▶ INSTRUCTIONS TO FOLLOW
Each line below must be printed exactly as it stands.

RECORD SET START

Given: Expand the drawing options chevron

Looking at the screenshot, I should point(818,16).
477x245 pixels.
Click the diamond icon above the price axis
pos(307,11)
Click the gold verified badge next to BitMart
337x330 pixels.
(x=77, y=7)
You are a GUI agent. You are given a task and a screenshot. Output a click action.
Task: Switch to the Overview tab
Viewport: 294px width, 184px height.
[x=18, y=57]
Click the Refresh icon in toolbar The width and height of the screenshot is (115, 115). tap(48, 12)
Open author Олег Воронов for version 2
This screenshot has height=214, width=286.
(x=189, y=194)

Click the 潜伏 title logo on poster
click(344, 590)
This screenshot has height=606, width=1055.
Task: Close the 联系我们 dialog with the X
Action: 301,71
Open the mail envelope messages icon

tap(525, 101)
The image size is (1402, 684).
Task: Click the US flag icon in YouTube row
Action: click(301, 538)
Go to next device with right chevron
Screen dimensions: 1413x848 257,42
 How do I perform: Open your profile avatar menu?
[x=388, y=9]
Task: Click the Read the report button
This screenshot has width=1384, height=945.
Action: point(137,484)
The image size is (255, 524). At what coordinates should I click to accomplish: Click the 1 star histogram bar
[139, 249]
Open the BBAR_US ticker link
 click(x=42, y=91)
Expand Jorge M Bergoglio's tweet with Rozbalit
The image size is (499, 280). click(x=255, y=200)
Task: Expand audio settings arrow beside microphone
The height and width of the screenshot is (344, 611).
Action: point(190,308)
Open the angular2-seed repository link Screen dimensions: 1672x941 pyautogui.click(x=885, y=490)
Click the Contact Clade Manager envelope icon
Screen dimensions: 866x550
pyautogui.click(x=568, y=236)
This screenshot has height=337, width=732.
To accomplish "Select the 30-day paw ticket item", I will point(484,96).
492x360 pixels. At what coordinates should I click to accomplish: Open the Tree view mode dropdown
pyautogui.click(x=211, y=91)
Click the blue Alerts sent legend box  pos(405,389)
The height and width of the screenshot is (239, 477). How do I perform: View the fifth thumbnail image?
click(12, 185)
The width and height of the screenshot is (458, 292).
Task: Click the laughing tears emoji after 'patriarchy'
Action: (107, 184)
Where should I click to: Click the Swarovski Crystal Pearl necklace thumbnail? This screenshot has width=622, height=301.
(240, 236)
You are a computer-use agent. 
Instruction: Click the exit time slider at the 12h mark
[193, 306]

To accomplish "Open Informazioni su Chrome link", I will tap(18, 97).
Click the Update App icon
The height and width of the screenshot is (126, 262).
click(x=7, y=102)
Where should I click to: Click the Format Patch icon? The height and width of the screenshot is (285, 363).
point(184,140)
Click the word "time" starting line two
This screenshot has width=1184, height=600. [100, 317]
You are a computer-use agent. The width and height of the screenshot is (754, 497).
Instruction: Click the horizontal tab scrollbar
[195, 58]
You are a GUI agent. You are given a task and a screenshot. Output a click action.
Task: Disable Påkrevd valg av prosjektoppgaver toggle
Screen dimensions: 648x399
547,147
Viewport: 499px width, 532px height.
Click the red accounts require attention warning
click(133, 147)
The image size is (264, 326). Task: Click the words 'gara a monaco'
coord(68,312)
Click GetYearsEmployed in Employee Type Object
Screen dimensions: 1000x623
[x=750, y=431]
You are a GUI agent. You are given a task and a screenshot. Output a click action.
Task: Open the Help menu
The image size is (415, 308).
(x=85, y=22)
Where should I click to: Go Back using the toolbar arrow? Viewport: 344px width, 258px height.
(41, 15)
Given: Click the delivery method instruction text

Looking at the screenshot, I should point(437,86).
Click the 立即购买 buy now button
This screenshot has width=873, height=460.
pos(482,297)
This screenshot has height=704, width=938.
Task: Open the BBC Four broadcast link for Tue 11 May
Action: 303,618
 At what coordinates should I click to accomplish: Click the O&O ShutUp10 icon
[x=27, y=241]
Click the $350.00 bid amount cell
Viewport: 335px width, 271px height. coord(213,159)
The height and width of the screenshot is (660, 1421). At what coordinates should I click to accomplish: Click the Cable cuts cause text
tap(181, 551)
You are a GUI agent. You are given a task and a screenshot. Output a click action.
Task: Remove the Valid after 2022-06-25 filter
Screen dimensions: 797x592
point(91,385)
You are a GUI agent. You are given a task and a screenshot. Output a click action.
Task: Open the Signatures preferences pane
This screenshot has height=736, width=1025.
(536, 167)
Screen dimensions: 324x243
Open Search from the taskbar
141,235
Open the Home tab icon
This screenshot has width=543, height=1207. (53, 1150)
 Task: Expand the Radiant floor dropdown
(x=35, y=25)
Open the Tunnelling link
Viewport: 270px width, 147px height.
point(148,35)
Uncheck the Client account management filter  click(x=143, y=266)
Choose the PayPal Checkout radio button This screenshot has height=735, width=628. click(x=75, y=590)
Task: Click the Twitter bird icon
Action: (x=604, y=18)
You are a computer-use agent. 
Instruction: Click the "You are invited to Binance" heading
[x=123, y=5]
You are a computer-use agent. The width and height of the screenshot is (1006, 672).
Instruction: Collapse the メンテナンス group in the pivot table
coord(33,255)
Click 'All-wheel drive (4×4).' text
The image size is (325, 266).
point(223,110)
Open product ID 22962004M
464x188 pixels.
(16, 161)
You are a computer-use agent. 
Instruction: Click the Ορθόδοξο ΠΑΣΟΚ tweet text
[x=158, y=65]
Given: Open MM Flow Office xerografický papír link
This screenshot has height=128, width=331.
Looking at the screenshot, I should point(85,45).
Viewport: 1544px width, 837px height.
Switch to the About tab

RECORD SET END

▶ WRITTEN RESPONSE
Given: Expand the drawing options chevron

Looking at the screenshot, I should point(818,16).
477x245 pixels.
Click the diamond icon above the price axis
pos(307,11)
Click the gold verified badge next to BitMart
337x330 pixels.
(x=77, y=7)
You are a GUI agent. You are given a task and a screenshot. Output a click action.
Task: Switch to the Overview tab
Viewport: 294px width, 184px height.
[x=18, y=57]
Click the Refresh icon in toolbar The width and height of the screenshot is (115, 115). tap(48, 12)
Open author Олег Воронов for version 2
This screenshot has height=214, width=286.
(x=189, y=194)

Click the 潜伏 title logo on poster
click(344, 590)
This screenshot has height=606, width=1055.
Task: Close the 联系我们 dialog with the X
Action: 301,71
Open the mail envelope messages icon

tap(525, 101)
The image size is (1402, 684).
Task: Click the US flag icon in YouTube row
Action: click(301, 538)
Go to next device with right chevron
Screen dimensions: 1413x848 257,42
 How do I perform: Open your profile avatar menu?
[x=388, y=9]
Task: Click the Read the report button
This screenshot has width=1384, height=945.
Action: point(137,484)
The image size is (255, 524). At what coordinates should I click to accomplish: Click the 1 star histogram bar
[139, 249]
Open the BBAR_US ticker link
 click(x=42, y=91)
Expand Jorge M Bergoglio's tweet with Rozbalit
The image size is (499, 280). click(x=255, y=200)
Task: Expand audio settings arrow beside microphone
The height and width of the screenshot is (344, 611).
Action: point(190,308)
Open the angular2-seed repository link Screen dimensions: 1672x941 pyautogui.click(x=885, y=490)
Click the Contact Clade Manager envelope icon
Screen dimensions: 866x550
pyautogui.click(x=568, y=236)
This screenshot has height=337, width=732.
To accomplish "Select the 30-day paw ticket item", I will point(484,96).
492x360 pixels. At what coordinates should I click to accomplish: Open the Tree view mode dropdown
pyautogui.click(x=211, y=91)
Click the blue Alerts sent legend box  pos(405,389)
The height and width of the screenshot is (239, 477). How do I perform: View the fifth thumbnail image?
click(12, 185)
The width and height of the screenshot is (458, 292).
Task: Click the laughing tears emoji after 'patriarchy'
Action: (107, 184)
Where should I click to: Click the Swarovski Crystal Pearl necklace thumbnail? This screenshot has width=622, height=301.
(240, 236)
You are a computer-use agent. 
Instruction: Click the exit time slider at the 12h mark
[193, 306]

To accomplish "Open Informazioni su Chrome link", I will tap(18, 97).
Click the Update App icon
The height and width of the screenshot is (126, 262).
click(x=7, y=102)
Where should I click to: Click the Format Patch icon? The height and width of the screenshot is (285, 363).
point(184,140)
Click the word "time" starting line two
This screenshot has width=1184, height=600. [100, 317]
You are a computer-use agent. The width and height of the screenshot is (754, 497).
Instruction: Click the horizontal tab scrollbar
[195, 58]
You are a GUI agent. You are given a task and a screenshot. Output a click action.
Task: Disable Påkrevd valg av prosjektoppgaver toggle
Screen dimensions: 648x399
547,147
Viewport: 499px width, 532px height.
Click the red accounts require attention warning
click(133, 147)
The image size is (264, 326). Task: Click the words 'gara a monaco'
coord(68,312)
Click GetYearsEmployed in Employee Type Object
Screen dimensions: 1000x623
[x=750, y=431]
You are a GUI agent. You are given a task and a screenshot. Output a click action.
Task: Open the Help menu
The image size is (415, 308).
(x=85, y=22)
Where should I click to: Go Back using the toolbar arrow? Viewport: 344px width, 258px height.
(41, 15)
Given: Click the delivery method instruction text

Looking at the screenshot, I should point(437,86).
Click the 立即购买 buy now button
This screenshot has width=873, height=460.
pos(482,297)
This screenshot has height=704, width=938.
Task: Open the BBC Four broadcast link for Tue 11 May
Action: 303,618
 At what coordinates should I click to accomplish: Click the O&O ShutUp10 icon
[x=27, y=241]
Click the $350.00 bid amount cell
Viewport: 335px width, 271px height. coord(213,159)
The height and width of the screenshot is (660, 1421). At what coordinates should I click to accomplish: Click the Cable cuts cause text
tap(181, 551)
You are a GUI agent. You are given a task and a screenshot. Output a click action.
Task: Remove the Valid after 2022-06-25 filter
Screen dimensions: 797x592
point(91,385)
You are a GUI agent. You are given a task and a screenshot. Output a click action.
Task: Open the Signatures preferences pane
This screenshot has height=736, width=1025.
(536, 167)
Screen dimensions: 324x243
Open Search from the taskbar
141,235
Open the Home tab icon
This screenshot has width=543, height=1207. (53, 1150)
 Task: Expand the Radiant floor dropdown
(x=35, y=25)
Open the Tunnelling link
Viewport: 270px width, 147px height.
point(148,35)
Uncheck the Client account management filter  click(x=143, y=266)
Choose the PayPal Checkout radio button This screenshot has height=735, width=628. click(x=75, y=590)
Task: Click the Twitter bird icon
Action: (x=604, y=18)
You are a computer-use agent. 
Instruction: Click the "You are invited to Binance" heading
[x=123, y=5]
You are a computer-use agent. The width and height of the screenshot is (1006, 672).
Instruction: Collapse the メンテナンス group in the pivot table
coord(33,255)
Click 'All-wheel drive (4×4).' text
The image size is (325, 266).
point(223,110)
Open product ID 22962004M
464x188 pixels.
(16, 161)
You are a computer-use agent. 
Instruction: Click the Ορθόδοξο ΠΑΣΟΚ tweet text
[x=158, y=65]
Given: Open MM Flow Office xerografický papír link
This screenshot has height=128, width=331.
Looking at the screenshot, I should point(85,45).
Viewport: 1544px width, 837px height.
Switch to the About tab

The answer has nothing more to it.